Asumsi dan persangkaan ini dengan sendirinya gugur karena nyatanya, Megawati tidak mendesakkan keinginan untuk menjadikan putrinya, Puan Maharani, menjadi calon presiden, mewakili PDI-P. Justru Ganjar Pranowo yang didapuk menjadi calon presiden dari PDI-P.
Pendirian kokoh seorang Mega untuk menjaga Konstitusi agar tidak dengan mudah diamandemen demi melayani kepentingan pribadi, tidak lepas dari pengalaman empiriknya yang getir di masa lalu.
Pada 2014, partainya menjadi pemenang nomor satu.
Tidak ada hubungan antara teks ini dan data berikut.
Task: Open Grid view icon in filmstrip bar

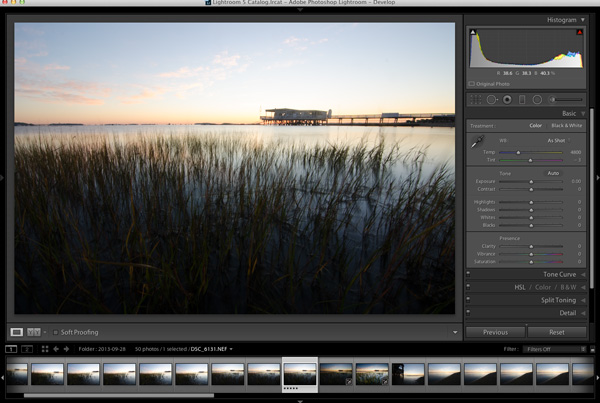Action: point(45,349)
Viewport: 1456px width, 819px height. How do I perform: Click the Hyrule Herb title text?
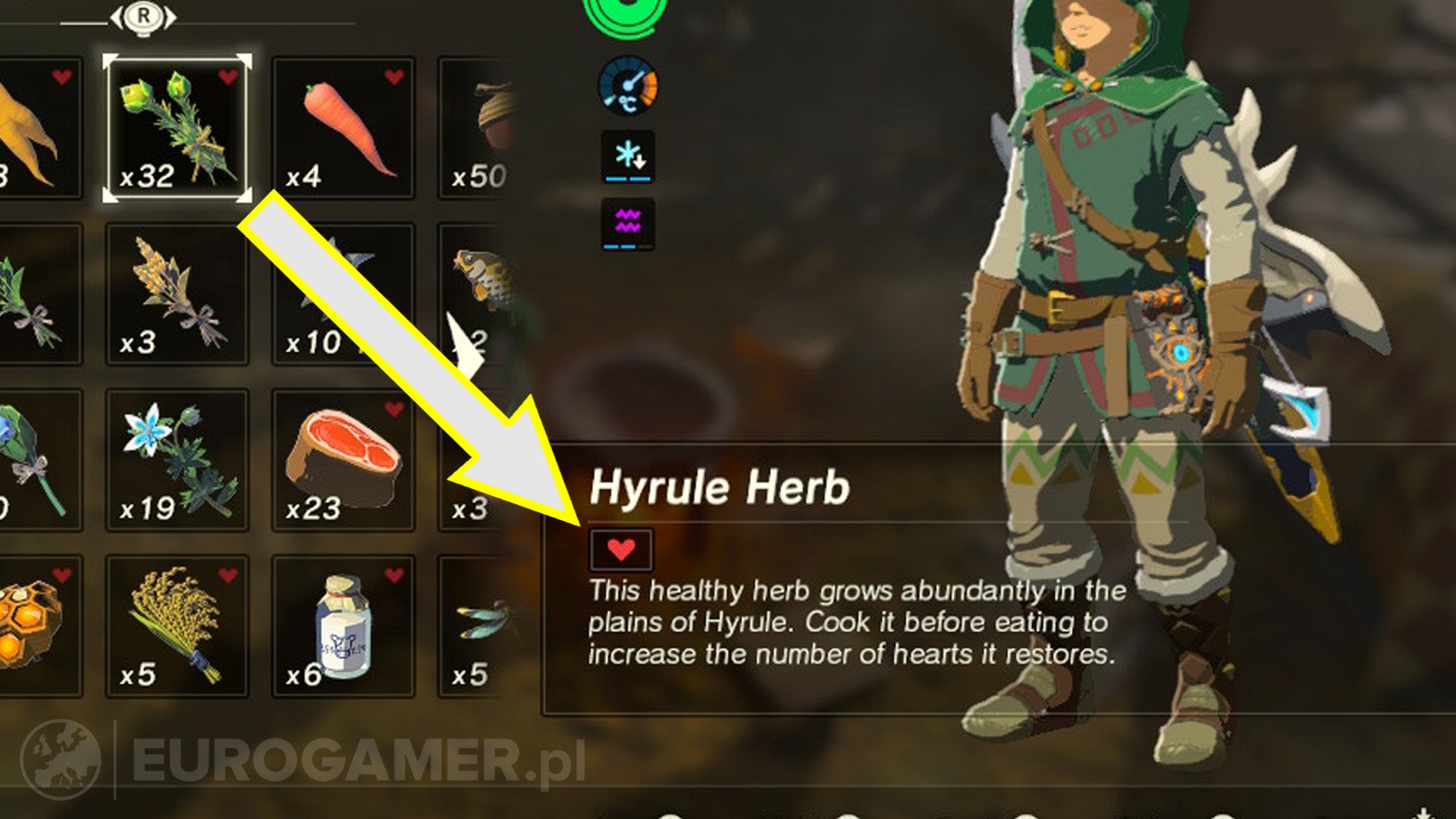tap(720, 487)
Menurut Undang-Undang MPR, DPR, DPRD dan DPD saat itu, partai pemenang nomor 1 berhak mendapatkan posisi sebagai Ketua DPR RI.
Melalui persekongkolan sejumlah partai politik ketika itu, undang-undang tersebut mendadak direvisi. Partai pemenang tidak secara otomatis memperoleh jatah menjadi Ketua DPR RI.
Pupus sudah harapan Megawati menempatkan kader dan anaknya sendiri, Puan Maharani, menjadi Ketua DPR RI. Ia mengurut dada saja sembari beristigfar, beginilah politik nihil etika dan defisit moral dijalankan.
Cerita lain, menjelang pembentukan kabinet Jokowi-Jusuf Kalla pada 2014, JK mendatangi Megawati dan menawarkan tujuh posisi kabinet dari PDI-P karena jumlah perolehan suara partai dalam pemilu.
Megawati tidak memberi tujuh nama. Ia mengatakan cukup empat orang. Silahkan cari dari sumber yang lain. Ini berarti, Megawati berpolitik bukan sekadar mencari kuasa, tapi ingin membagi kuasa.
Maka, ia menolak untuk mengamandemen Konstitusi hanya untuk kepuasan orang perorang, bukan untuk kepentingan bangsa.
Ia sesak dan sakit ketika itu, tetapi tetap bersabar. Ia tak hendak membagi rasa sakit itu ke pihak lain sehingga ia menampik untuk mengubah Konstitusi secara mendadak.
Pengalaman empirik yang menyesakkan tersebut, membuat Mega selalu berbicara, termasuk malam itu, betapa urgennya kehidupan bangsa ini dilandasi dengan pertimbangan etika dan moralitas.
Konstitusi dan aturan main formal saja tidak cukup karena aturan tersebut bisa saja dibengkokkan sedemikian rupa atau dimarjinalkan.
Namun, kata Mega, etika dan moralitas melekat dalam diri tiap individu, terlepas ada tidaknya persetujuan bersama. Etika dan moralitas berlaku bagi siapa saja, bukan hanya berlaku bagi pihak-pihak yang menyetujui untuk diikat dalam kesepakatan.
Megawati dalam perspektif ini, paham dan mengalami betul, bagaimana prinsip etika dan moral itu sangat penting artinya dalam kehidupan politik.
Anda boleh mengakali aturan formal secara sistematis karena memanfaatkan celah, tetapi Anda tidak bisa mengibuli hati nurani Anda sendiri.
Masalahnya, wilayah jelajah hukum atau aturan formal, adalah penegakan tatanan kehidupan. Sementara wilayah edar prinsip moral dan etika adalah ketaatan batin, kepatuhan hati nurani. Adakah di antara kita yang mampu membohongi hati nurani itu?